At Glacier Bay National Park, a park ranger boarded our yacht to give us an insider’s view of the pristine wilderness.

“Glacier Bay is about the size of Connecticut,” said naturalist Kevin Richard. “Located in the mysterious thick sitka, spruce and hemlocks covered with mist, the Tongass National Forest is the second-largest wilderness area on the planet with the greatest ecological health anywhere on the planet.”

Each evening, while anchored for the night in a remote bay, we gathered for a pre-dinner cocktail to chat. The bar was stocked with complimentary wines, microbrews and premium spirits. In the dining room, Amy commented on the day’s activities and briefed us about the next day.

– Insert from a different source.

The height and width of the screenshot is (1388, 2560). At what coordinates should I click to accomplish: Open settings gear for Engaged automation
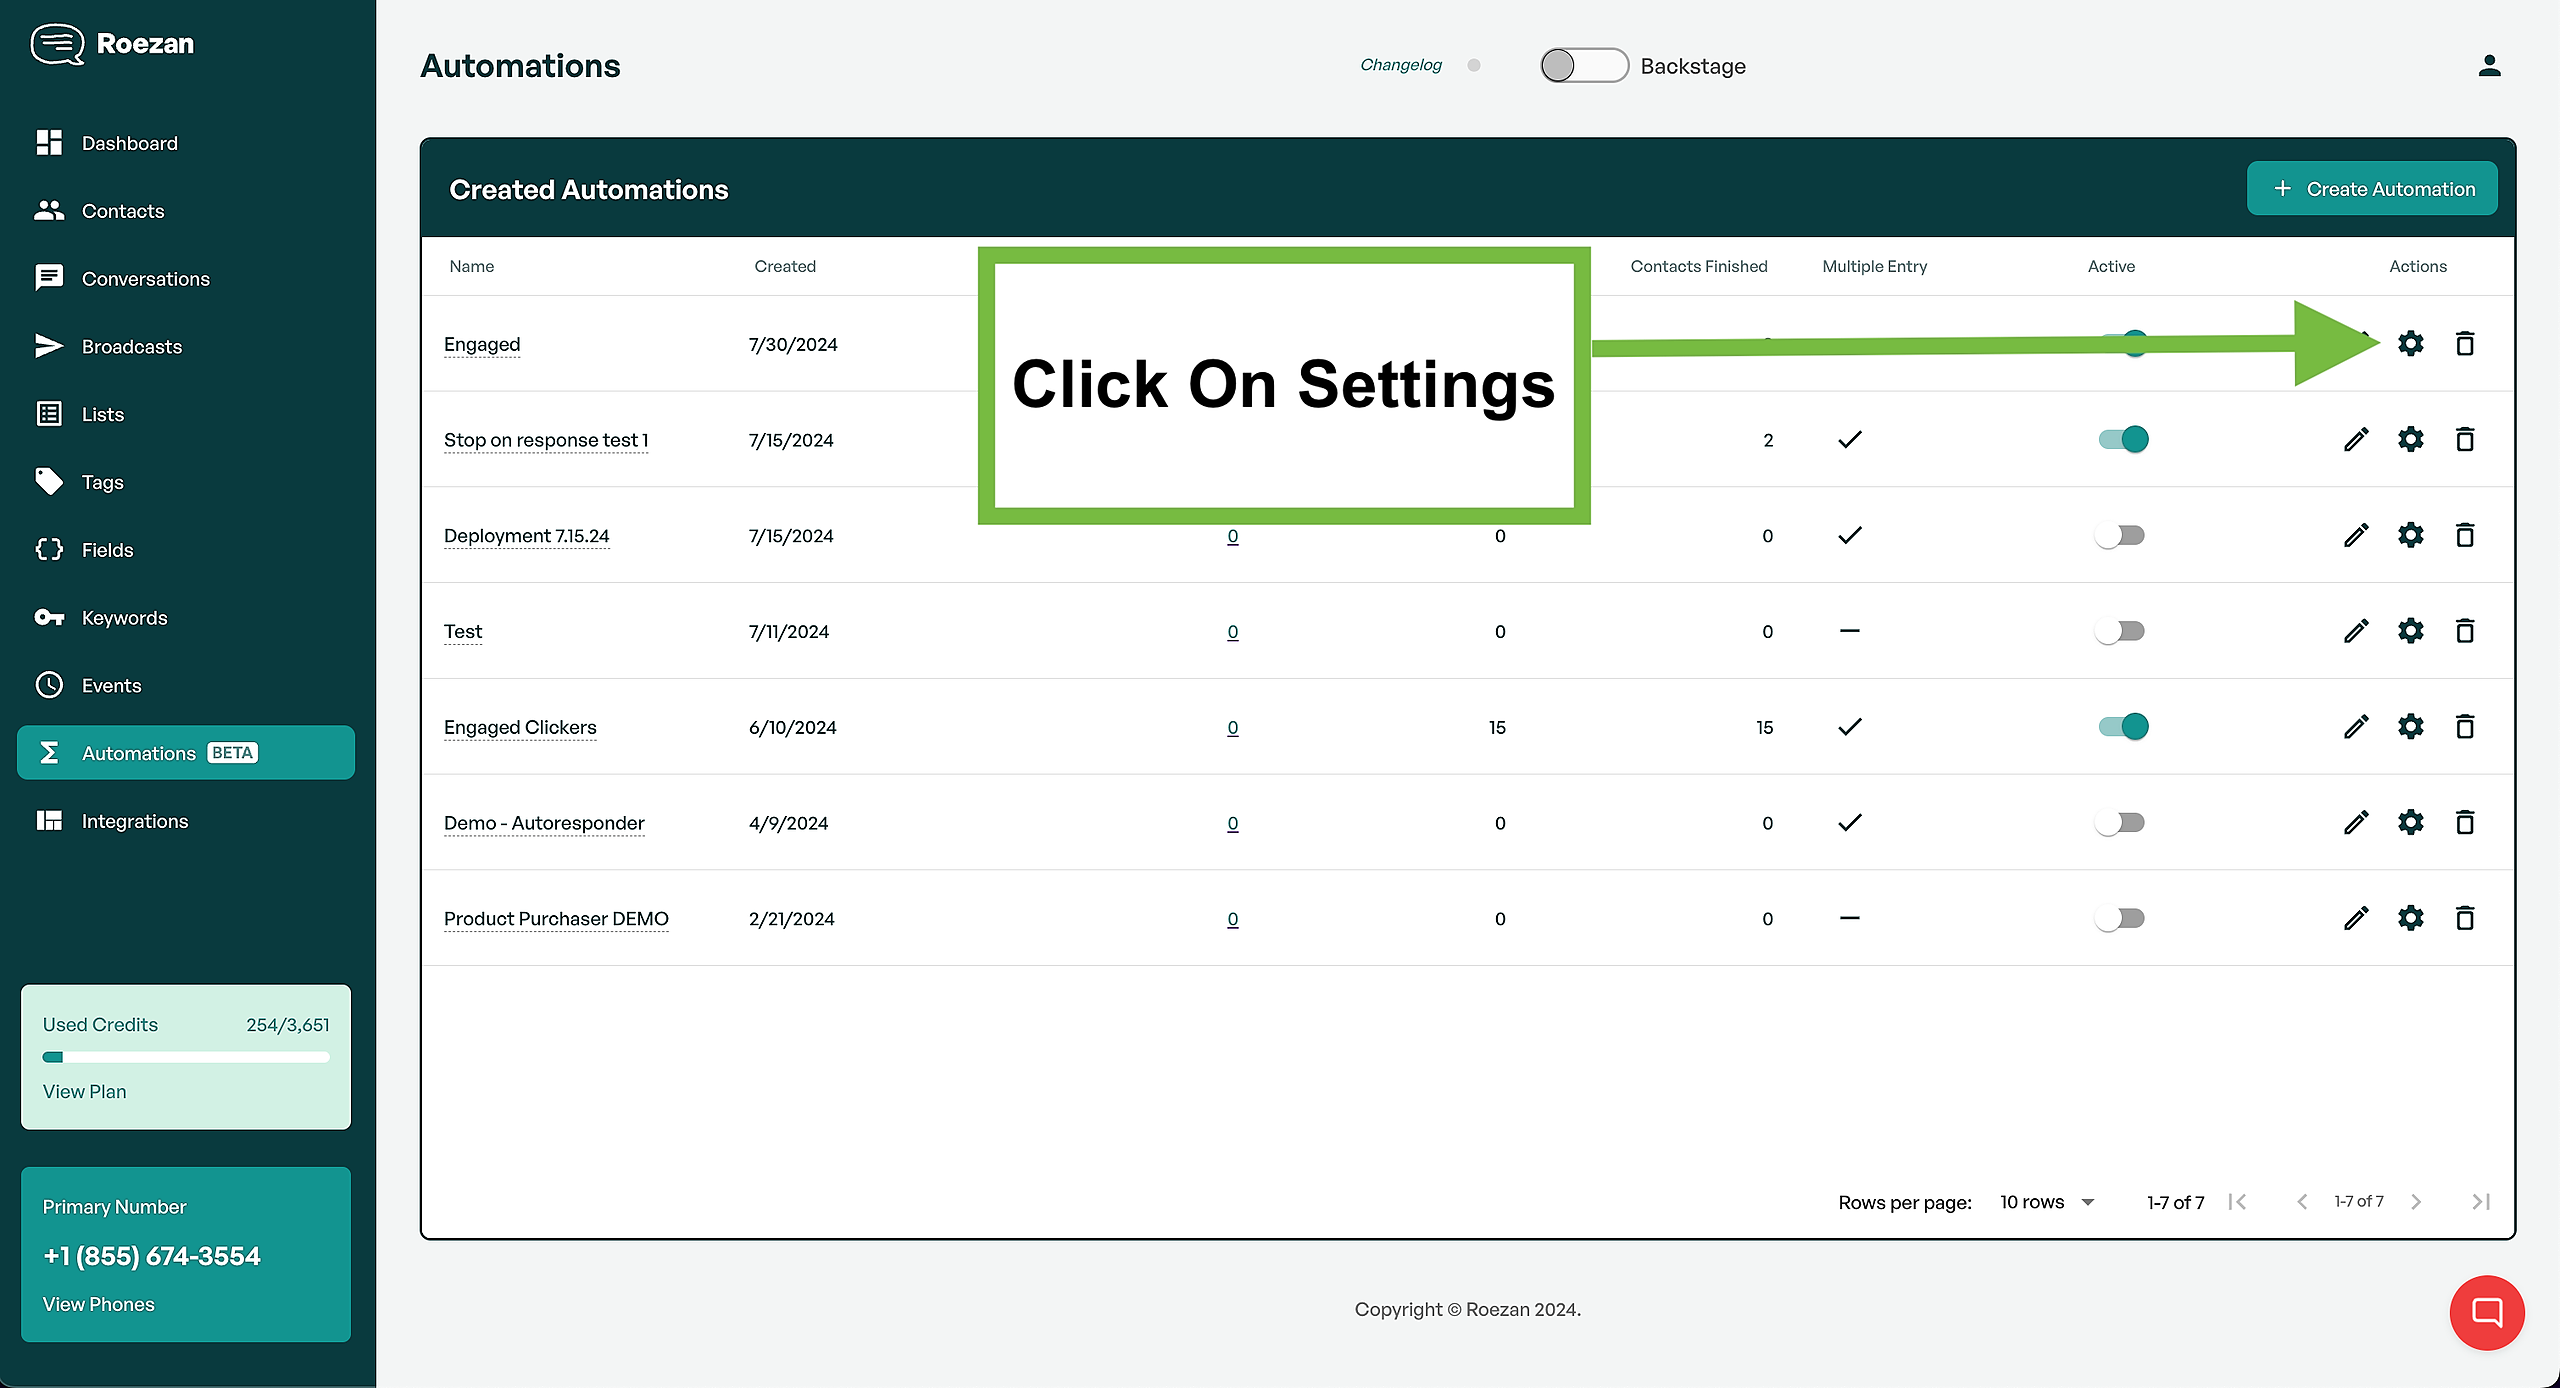click(2410, 344)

While previous passengers had offered rave reviews, we felt the only disappointment of our voyage was the food. Sometimes the seafood was tasteless and several lunches smacked of fast food.

After dinner, we usually returned early to our comfortable cabins to read or watch a DVD from the yacht’s video library. Four cabins had sliding-glass doors with small step-out balconies. Five had no porthole or view and the other two a small window. The spacious bathrooms were well-appointed.

Some passengers enjoyed a soak in the hot-tub or a workout on the two exercise machines on the top observation deck.

American Safari Adventures promises “luxury in pursuit of adventure,” but luxury comes at a price. Surprisingly, gratuities are not included in the rates. A 5-10 percent gratuity is recommended, to be divided among the whole crew.

If you can round up enough friends, you can rent the yachts as full charters for which good discounts are available. The ships are also popular charter choices for multi-generational families.

“We offer wildlife rather than nightlife,” said captain Dan Blanchard, president and CEO of American Safari Cruises. “Our guests don’t just visit the Inside Passage they play in it.”


American Safari Cruises has recently added two new vessels to its fleet, making a total of five yachts. The 35-guest Safari Explorer and the six-guest private charter Safari Legacy will cruise Alaska’s Inside Passage this year.

2008 prices for the 22-guest Safari Quest’s Inside Passage are approximately $5,700-$8,800 per person, double occupancy. Beginning December 2008, the Safari Explorer will cruise in the Hawaiian Islands. Commission varies.